Por: Ignacio Herrera Cruz
La pandemia ha afectado este año todas las actividades económicas, entre las que han sido más dañadas por la necesaria presencia del público, tenemos a las artes. Un caso particular y que puede sufrir modificaciones importantes a consecuencia de esto, es la exhibición cinematográfica.
Ir al cine es una actividad social, un hábito que se fue formando a todo lo largo del siglo XX y que tuvo su propia evolución. Así, en sus años formativos se fueron adaptando diferentes espacios para las proyecciones. Recordemos que fue en el castillo de Chapultepec la primera vez que se vio en el país una película en el entonces nuevo invento, a continuación la función inaugural sería en la Droguería Plateros, hoy calle de Madero, en el Centro Histórico de la Ciudad de México. Luego, al consolidarse la industria, se crearon las salas especializadas, la mayoría lujosas, enormes y en áreas céntricas.
Después, los cines se hicieron más pequeños y se ubicaron en los centros comerciales. Este es el modelo que ha prevalecido en los últimos años: una oferta de diferentes salas, con atractivos como comida gourmet y bebidas alcohólicas, asientos con variables de conformidad y sonido de alta fidelidad.
Pues bien, el Covid pone en riesgo toda esta ecología. Los distribuidores de la noche a la mañana se encontraron imposibilitados de colocar de manera inmediata sus productos ya terminados, los espectadores sin poder disfrutarlos, los exhibidores tanto sin público como sin películas.
Las grandes productoras encontraron la salida temporal en una forma de ver películas que también existía hace décadas: el pago por evento. Disney mandó directo a los canales de su propiedad Trolls World Tour 2 y tuvo un gran éxito. Otra producción de gran costo, Mulan con actores de carne y hueso, también se distribuirá bajo el concepto de video sobre demanda (VOD por sus siglas en inglés), a través de Disney+.

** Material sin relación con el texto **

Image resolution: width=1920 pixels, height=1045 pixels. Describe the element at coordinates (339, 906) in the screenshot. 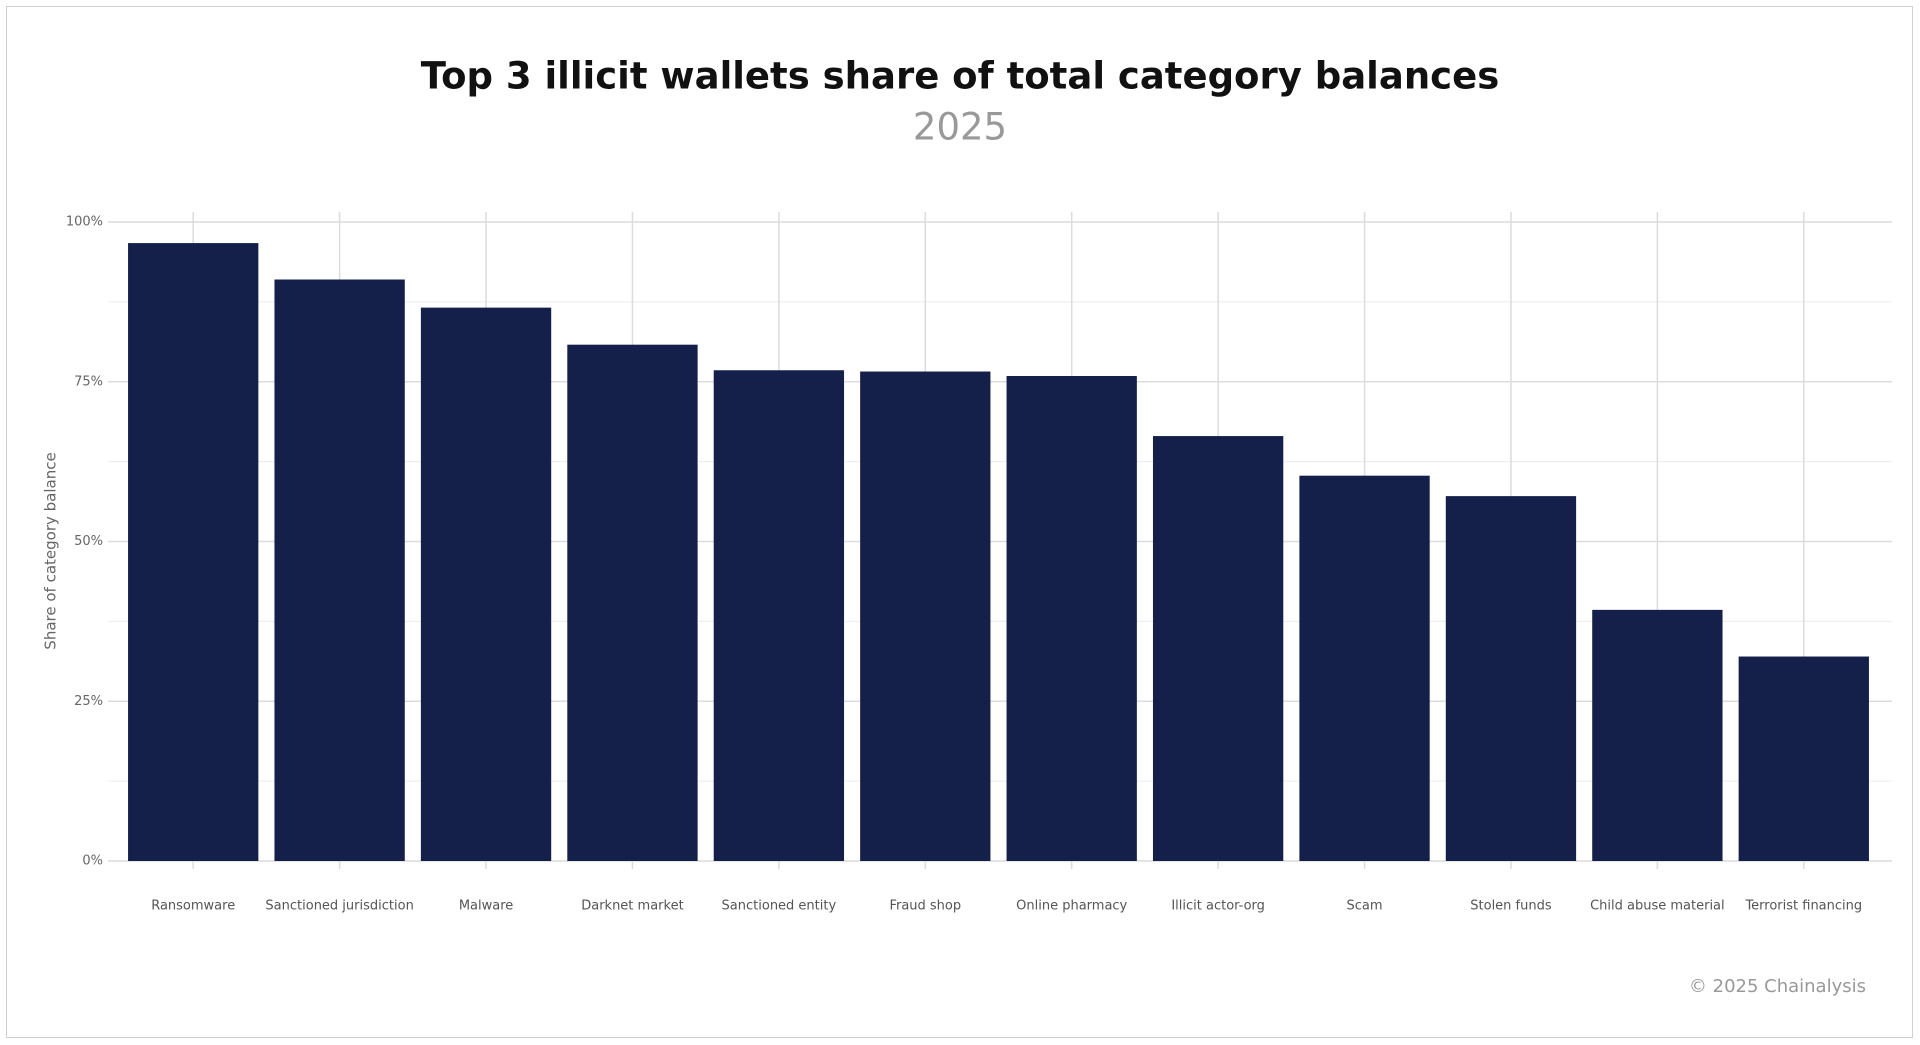

I see `x-tick-label: Sanctioned jurisdiction` at that location.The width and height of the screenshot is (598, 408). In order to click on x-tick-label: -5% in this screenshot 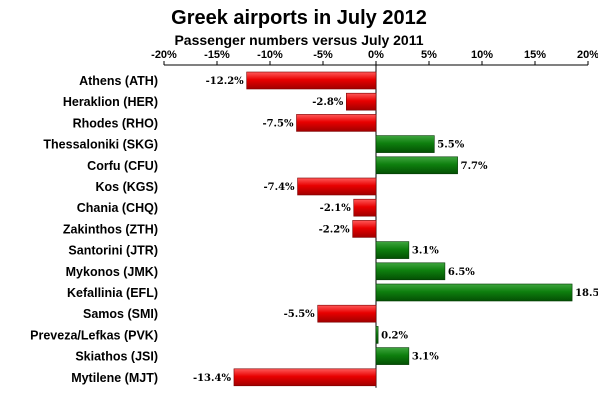, I will do `click(323, 55)`.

El verano en el hemisferio boreal es para los estudios de Hollywood la época en la que presentan sus grandes superproducciones, en las que se ha invertido una enorme publicidad y en la que se apuesta al escapismo. Al haberse cerrado esa puerta y con enormes cantidades en juego, el recuperar lo más posible a través de las plataformas alternativas y sacar el producto, era la opción lógica.
Pero esa respuesta también supone un gran desafío para las cadenas cinematográficas que están reabriendo paulatinamente y han visto limitado el número de clientes que se les permite recibir, con la correspondiente disminución de ingresos en taquilla y dulcerías y sin nuevas películas que seduzcan a los clientes para dejar sus hogares.

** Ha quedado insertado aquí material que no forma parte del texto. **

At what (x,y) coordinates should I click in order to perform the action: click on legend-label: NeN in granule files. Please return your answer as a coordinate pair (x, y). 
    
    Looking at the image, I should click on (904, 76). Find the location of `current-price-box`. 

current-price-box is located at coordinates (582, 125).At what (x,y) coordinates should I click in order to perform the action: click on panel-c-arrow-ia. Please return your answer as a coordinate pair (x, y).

Y si las cadenas, que apelan al público masivo están en peligro, imaginemos las salas pequeñas, de nicho, que tienen que cumplir con las normas sanitarias impuestas por las autoridades, con el temor del público a meterse en un espacio cerrado y con la incertidumbre de cuanto durará la situación.

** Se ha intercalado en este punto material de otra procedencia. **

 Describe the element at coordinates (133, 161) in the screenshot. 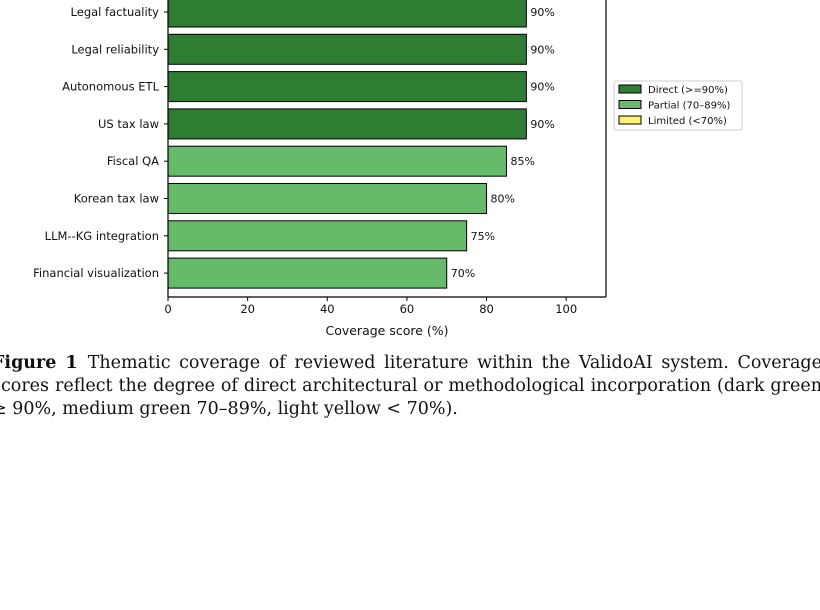

I see `y-tick-label: Fiscal QA` at that location.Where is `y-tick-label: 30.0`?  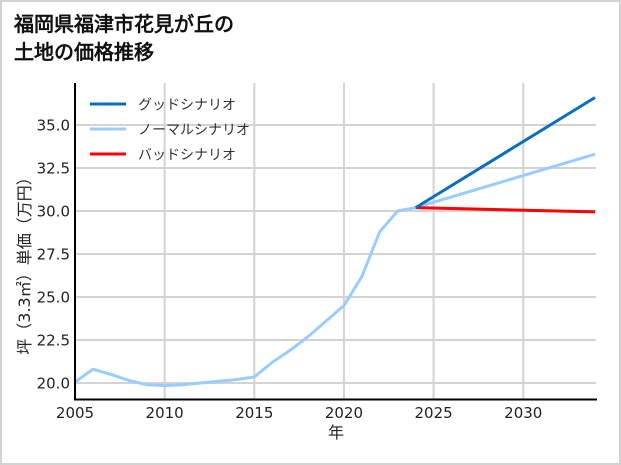 y-tick-label: 30.0 is located at coordinates (54, 212).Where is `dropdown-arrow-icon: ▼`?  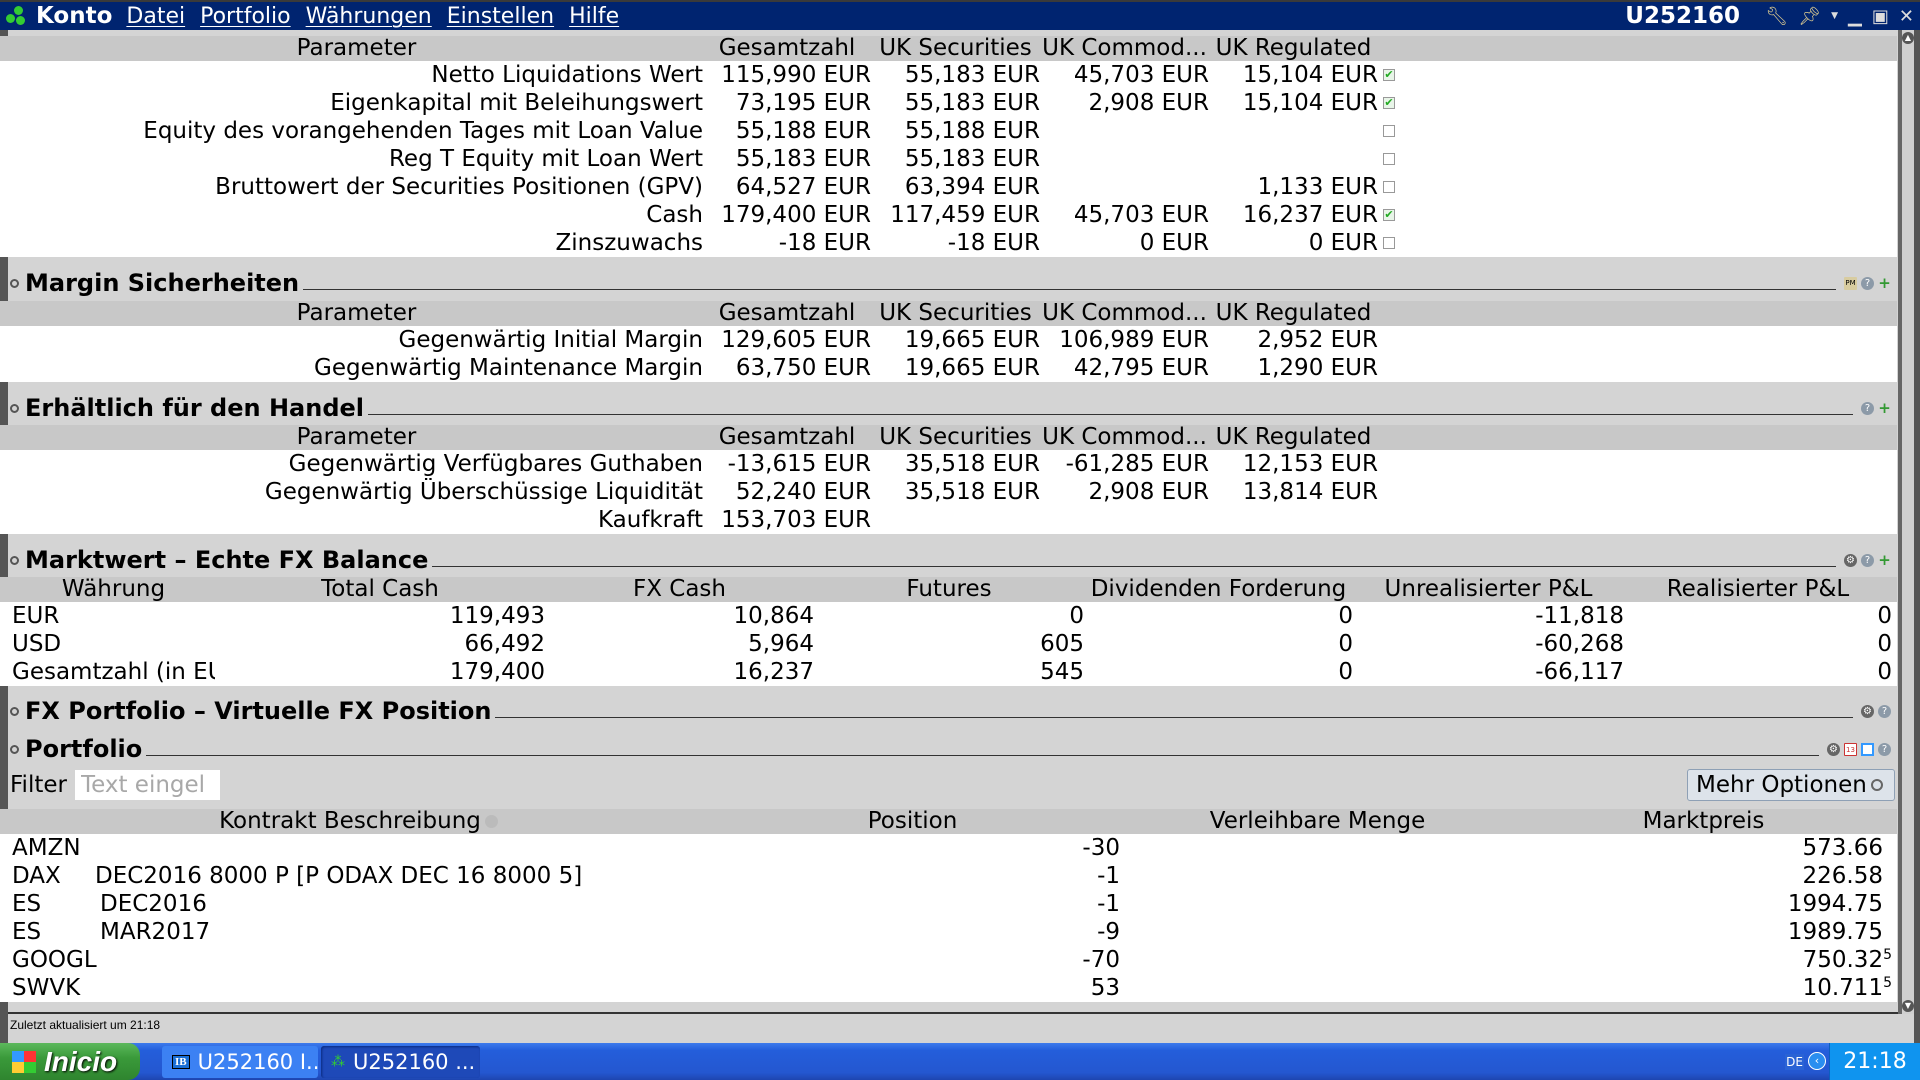 dropdown-arrow-icon: ▼ is located at coordinates (1835, 16).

Así, mientras las producciones de televisión aumentan su presupuesto, y con ello tienen acceso a mejores efectos especiales y a contar con actores de renombre, que antes evitaban la llamada pantalla chica, el ir al cine enfrentará su prueba de fuego en esta década.
El séptimo arte, a pesar de todo, se encuentra en una mejor situación que el teatro, la danza o la ópera, en donde lo invertido no se recuperará con aforos limitados, con la escasez de dinero entre los consumidores y con la posibilidad más probable que los actores e intérpretes se contagien por el contacto físico continuo.
El 2020 resultará un año de inflexión para las artes escénicas, pero confiemos en que, como antaño, y luego de vencer los temores y la carencia de recursos, retornemos a los contactos sociales y confiemos unos en los otros para que las salas de cine, los teatros y los auditorios, no sufran la suerte de los dinosaurios.